Panetti was first diagnosed with depression and insomnia at age 18, when he was serving in the U.S. Navy. In the years that followed his honorable discharge in 1977, Panetti was diagnosed with increasingly severe mental illness. In the 1980s, he was diagnosed with chronic schizophrenia and substance abuse and hospitalized several times.
In September 1992, Panetti murdered his in-laws in front of his wife and his daughter after they had separated from him due to his violent and erratic behavior. He surrendered to police after taking his wife and daughter hostage.
After being indicted for murder, a jury found him competent to stand trial. During the proceedings, in which Panetti represented himself, his mental issues were "on full display," Judge Pitman said in his order.
Panetti wore a burgundy cowboy costume and rambled incessantly. He attempted to subpoena Jesus Christ, Pope John Paul II and John F. Kennedy as witnesses. And he blamed a fictitious character for the murders.
Nonetheless, the jury found Panetti guilty of capital murder and sentenced him to death. That marked the beginning of his long post-conviction path, in which he turned to both state and federal courts in order to prove his own insanity.
The Supreme Court ruled on Panetti's death penalty case in 2007. That ruling didn't spare him from death row, but it was a landmark decision because it established the standard that lower courts have to apply to determine a defendant's competency for execution.

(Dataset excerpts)
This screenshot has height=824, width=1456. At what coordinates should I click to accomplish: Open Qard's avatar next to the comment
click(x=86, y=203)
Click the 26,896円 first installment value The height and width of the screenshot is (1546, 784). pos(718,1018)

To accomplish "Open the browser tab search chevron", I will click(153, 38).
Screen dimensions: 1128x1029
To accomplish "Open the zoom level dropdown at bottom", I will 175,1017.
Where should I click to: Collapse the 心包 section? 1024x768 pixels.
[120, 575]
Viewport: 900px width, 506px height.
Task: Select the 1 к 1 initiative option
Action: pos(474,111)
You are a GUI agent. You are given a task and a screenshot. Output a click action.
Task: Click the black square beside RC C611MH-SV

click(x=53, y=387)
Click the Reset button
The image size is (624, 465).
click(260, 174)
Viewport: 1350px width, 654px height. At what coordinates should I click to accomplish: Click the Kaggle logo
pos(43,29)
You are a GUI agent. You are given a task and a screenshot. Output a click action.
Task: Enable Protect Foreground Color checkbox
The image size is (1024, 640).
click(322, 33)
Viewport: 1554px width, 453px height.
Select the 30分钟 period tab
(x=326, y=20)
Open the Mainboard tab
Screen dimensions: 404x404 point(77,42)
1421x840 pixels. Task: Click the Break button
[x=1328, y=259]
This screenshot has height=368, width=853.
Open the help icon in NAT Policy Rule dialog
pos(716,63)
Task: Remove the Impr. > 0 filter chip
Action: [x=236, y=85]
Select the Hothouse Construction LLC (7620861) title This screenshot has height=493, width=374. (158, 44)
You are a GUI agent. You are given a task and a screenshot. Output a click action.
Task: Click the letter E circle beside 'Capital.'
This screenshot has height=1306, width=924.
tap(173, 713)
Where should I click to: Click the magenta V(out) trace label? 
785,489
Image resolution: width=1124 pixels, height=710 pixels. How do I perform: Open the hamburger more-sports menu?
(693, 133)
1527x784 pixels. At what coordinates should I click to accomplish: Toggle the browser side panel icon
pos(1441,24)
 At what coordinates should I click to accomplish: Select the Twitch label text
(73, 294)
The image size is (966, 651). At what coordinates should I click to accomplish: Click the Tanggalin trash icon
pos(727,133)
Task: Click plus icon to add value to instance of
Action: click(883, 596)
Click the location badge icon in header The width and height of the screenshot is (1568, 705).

Exercise set>
a) In the passage on Panetti, what did he wear during his trial?
b) Duplicate the passage on Panetti from "After being indicted" to "for the murders.".

Answers for this exercise>
a) A burgundy cowboy costume.

b)
After being indicted for murder, a jury found him competent to stand trial. During the proceedings, in which Panetti represented himself, his mental issues were "on full display," Judge Pitman said in his order.
Panetti wore a burgundy cowboy costume and rambled incessantly. He attempted to subpoena Jesus Christ, Pope John Paul II and John F. Kennedy as witnesses. And he blamed a fictitious character for the murders.